Amazon, like booksellers before them, handled the direct relationship with consumers and evolved, after an early period of depending on Ingram for their stock, to staging the inventory to serve them. It pretty quickly became apparent that they were much more disruptive than prior innovators in many ways. Among them:

Amazon operated in an environment without geographical constraints; their sales weren’t constrained by local boundaries like the physical bookstores. They could effectively provide service to customers from anywhere. So even in the beginning, when they were taking such small share away from each of the existing market players that they hardly noticed it, Amazon was building a substantial customer base for itself.

Pretty early in the game, Amazon persuaded Wall Street that it was “different” and didn’t ultimately have to make its fortune selling books. Books were just the key to the first step: customer acquisition. The profits would come from subsequent steps: selling those customers other things (and — the more sophisticated part — selling the infrastructure it was creating at scale). Once the investment community was on board to finance that strategy, Amazon was liberated to price-compete in a way that, it is clear in retrospect, no book-centric retailer could keep up with.

The number of shipping points for Amazon, which have recently proliferated and is now in the dozens at least, grew slowly, so Amazon was inherently more “efficient” with its purchases than bookstores could possibly be. Each book shipped to them had a much bigger sales base than it would in a single store and therefore also had a much lower chance of being returned. At the same time, as they took sales away from brick-and-mortar stores, returns from that side of the business tended to go up, at first because the publishers’ sales forecasting was unconsciously working with a diminishing base, and then later because moving to fewer titles in stock became part of the solution to reduced sales and returns were part of how they got there.

The book-buying public adjusted very quickly to Amazon. For several decades leading to the 1990s, publishers and bookstores had learned that a massive in-store selection was a powerful magnet to draw customers. The choice of books has always been so granular that it is virtually impossible for any retailer to stock everything a customer might want.
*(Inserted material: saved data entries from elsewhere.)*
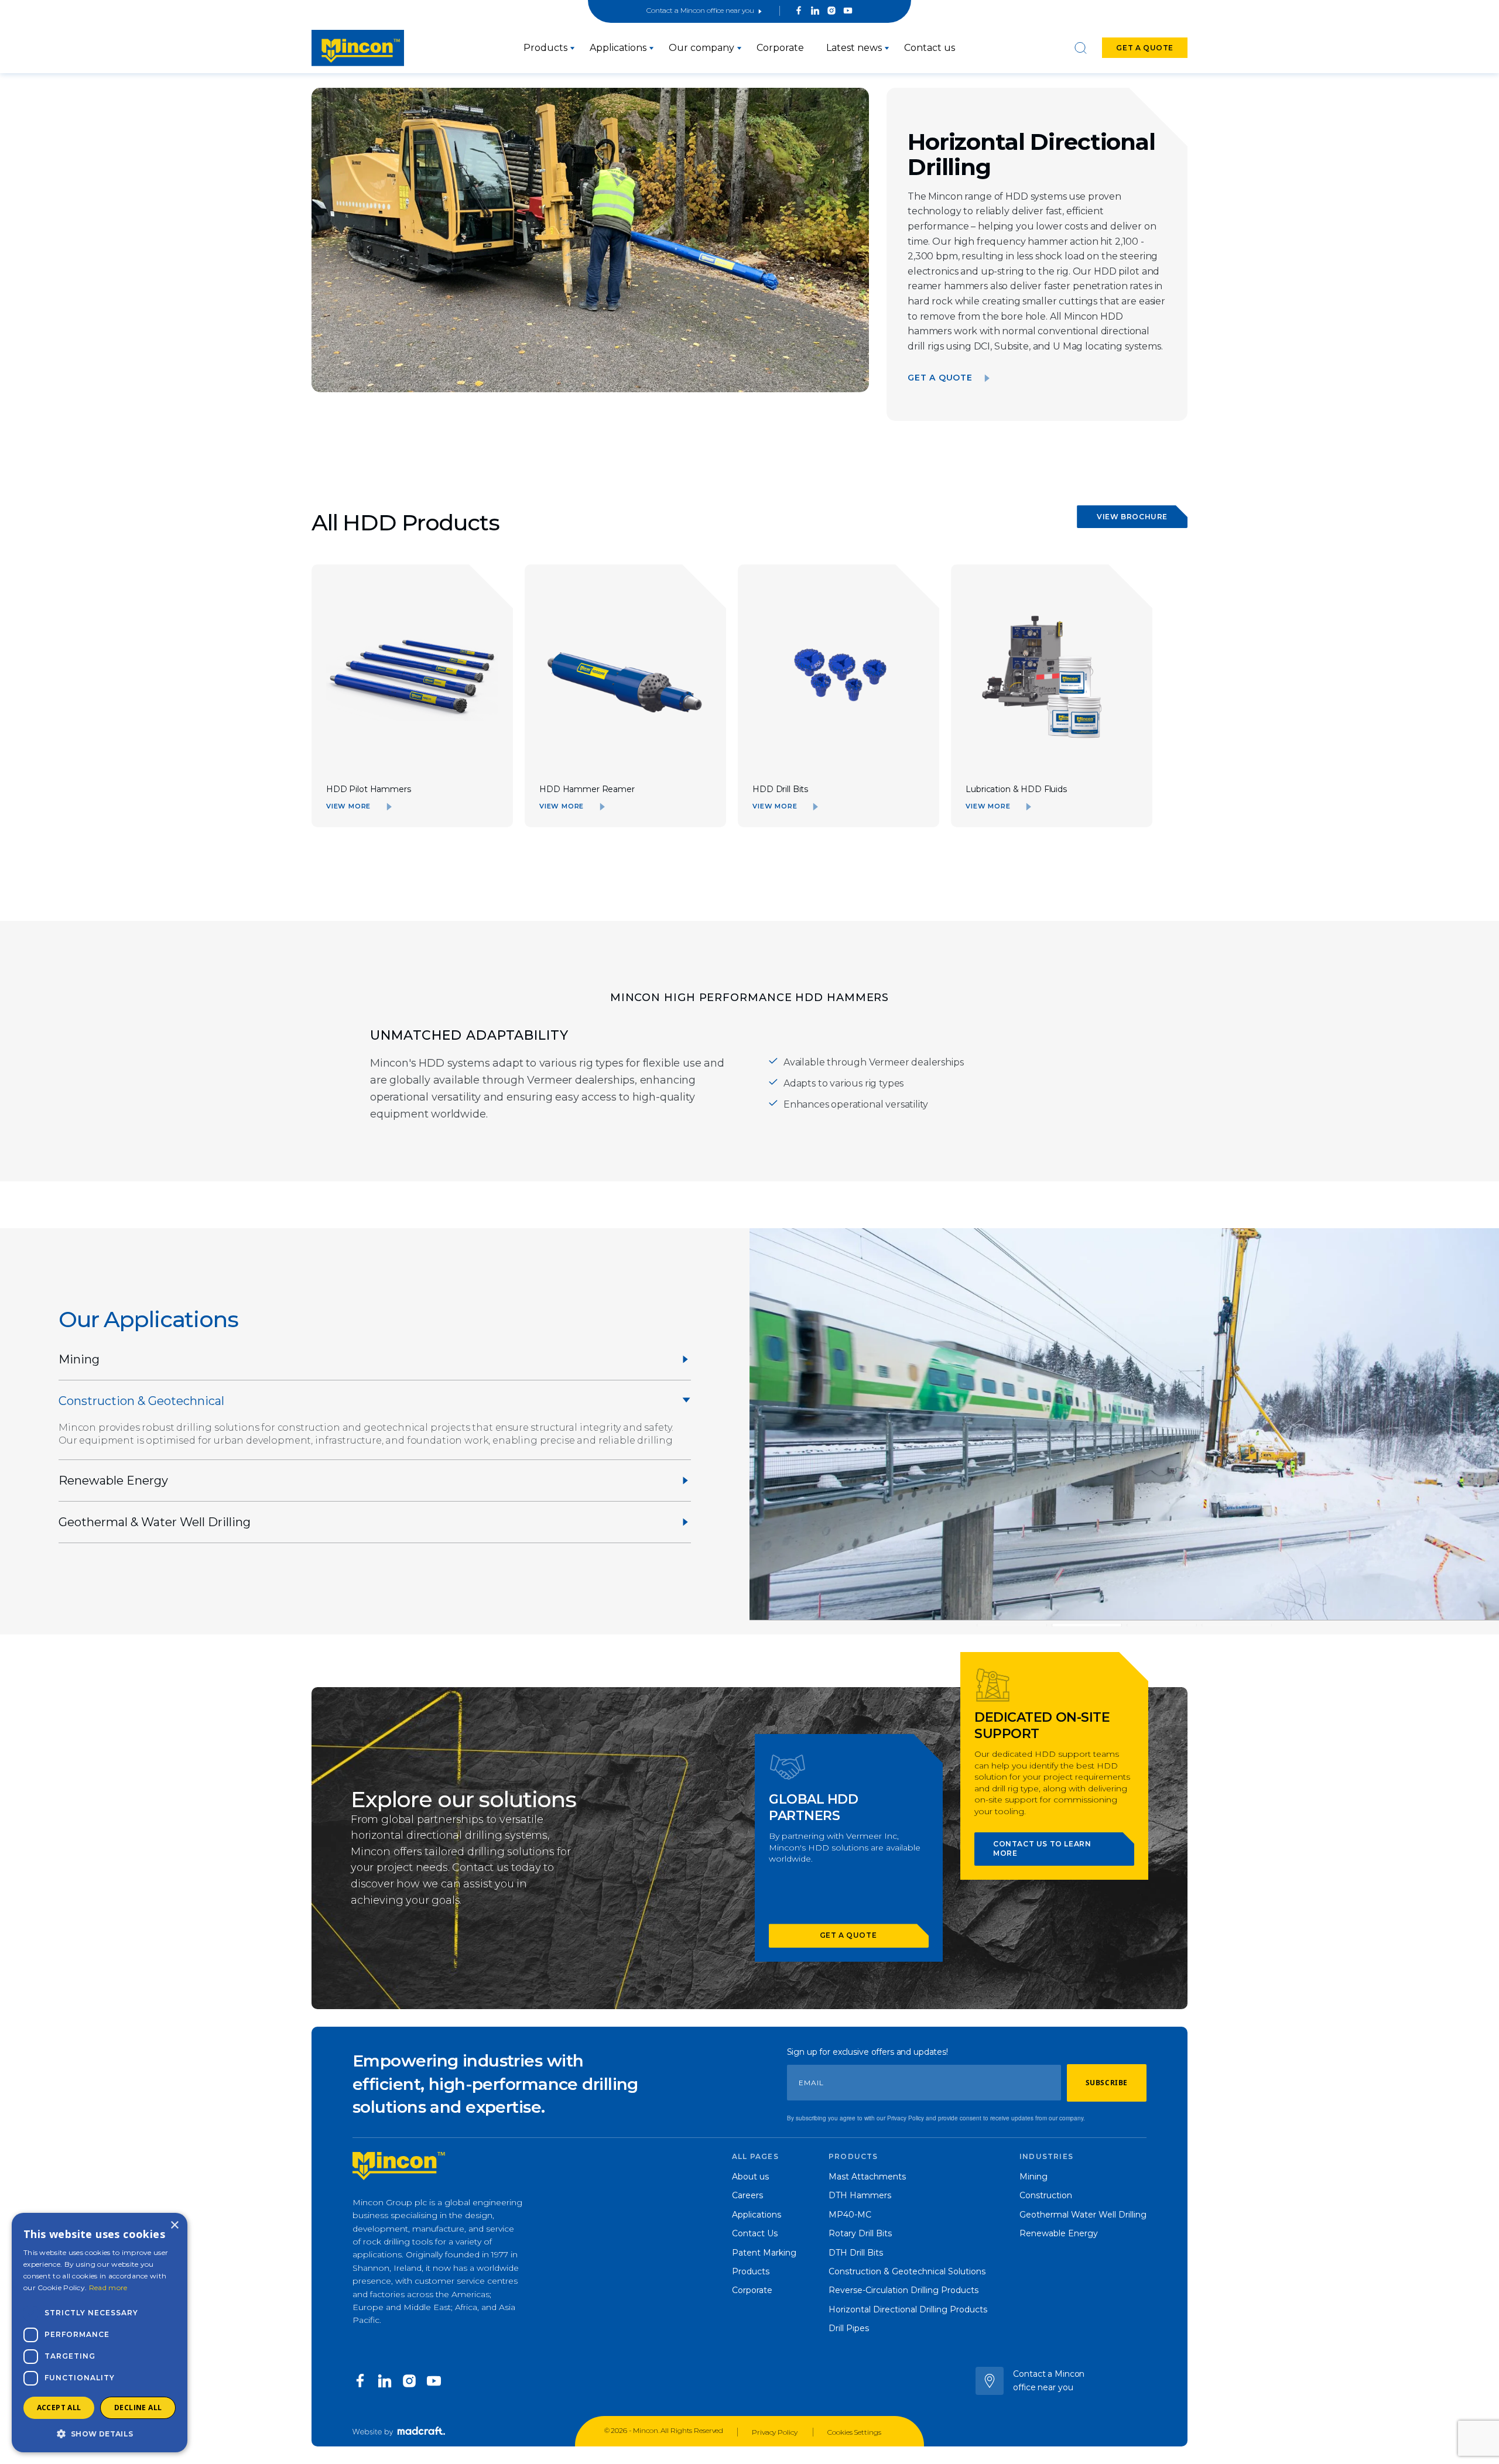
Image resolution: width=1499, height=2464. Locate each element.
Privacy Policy (775, 2432)
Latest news (854, 47)
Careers (747, 2195)
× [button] (174, 2225)
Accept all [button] (59, 2407)
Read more (108, 2287)
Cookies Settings (854, 2432)
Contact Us (755, 2233)
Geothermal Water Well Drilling (1083, 2214)
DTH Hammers (860, 2195)
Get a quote (1144, 47)
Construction (1045, 2195)
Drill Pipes (849, 2328)
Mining (1033, 2176)
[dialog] (99, 2332)
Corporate (780, 47)
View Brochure (1132, 516)
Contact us (929, 47)
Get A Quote (940, 377)
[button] (99, 2434)
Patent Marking (764, 2252)
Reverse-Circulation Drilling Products (903, 2290)
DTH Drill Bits (856, 2252)
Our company (701, 47)
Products (545, 47)
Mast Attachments (867, 2176)
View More (348, 806)
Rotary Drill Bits (860, 2233)
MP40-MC (850, 2214)
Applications (618, 47)
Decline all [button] (138, 2407)
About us (750, 2176)
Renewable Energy (1058, 2233)
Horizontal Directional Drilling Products (908, 2309)
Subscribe (1107, 2083)
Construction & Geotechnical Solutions (907, 2271)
Jeff Bezos knew and understood that, and he had the vision to understand how an online retailer could benefit from the impossible challenge a brick-and-mortar bookstore faced.

Amazon used a Baker & Taylor database that hadn’t been “cleaned”, so it had a lot of out-of-print books in it. Amazon turned that into a benefit for their customers, because it gave Amazon a platform to tell a searcher that the book they wanted was no longer available if that were the case. (If you just don’t find your book when you search, you would be inclined to look again elsewhere. But if you find it and are told it is out of print, you would perhaps look for a substitute.) Combining that with rigorous “promise dates” telling customers when their books would arrive progressively lured, and then satisfied, more and more book buyers. The less likely the buyers thought it would be that they’d find a book in a store, the more likely it would be they’d just order it from Amazon. In a story we’ve told on this blog before, we learned on a consulting assignment with Barnes & Noble in the first couple of years of this century how dramatically the buying habits of academics had shifted away from store-shopping to buying from Amazon.

By the end of the first decade of this century, the future had arrived with a vengeance. Amazon dominated the rapidly-growing ebook business, driving the publishers into an embrace with Apple (one “Horseman” come to save them from another) that brought them into conflict with the Department of Justice. And then Borders, one of the two dominant national bookstore chains and proprietors of more than four hundred 100,000-title stores nationwide, shut down, taking a big double-digit percentage of the nation’s bookstore shelf space with them.

The collapse of Borders had an impact on the publishers’ ecosystem comparable to what the effect will be on sea levels when the Greenland or West Antarctica ice sheets break off: a sudden surge of change reflecting a long-term trend. As Hemingway wrote about the way things often happen: “gradually, then suddenly”.

And this brings us to the world we live in today. Like a frog in gradually heated water, many of us have lived through the change so we may think we’re more adjusted to it than we actually are.

Publishers now live in a world where more than half the sales for most of them — the exceptions are those who are heavily into illustrated books and children’s books — occur online through varying combinations of print and ebooks. Their two biggest accounts — Amazon for online sales and Barnes & Noble for stores — each reign supreme for their channel of the business. (And although Amazon has opened a store and Barnes & Noble has an online sales capability, they are likely to remain the leading player where they are now and much less important in the other channel.) Because they’re so important, they can be increasingly aggressive in how much margin they insist on as discount from the publishers’ price and various merchandising fees.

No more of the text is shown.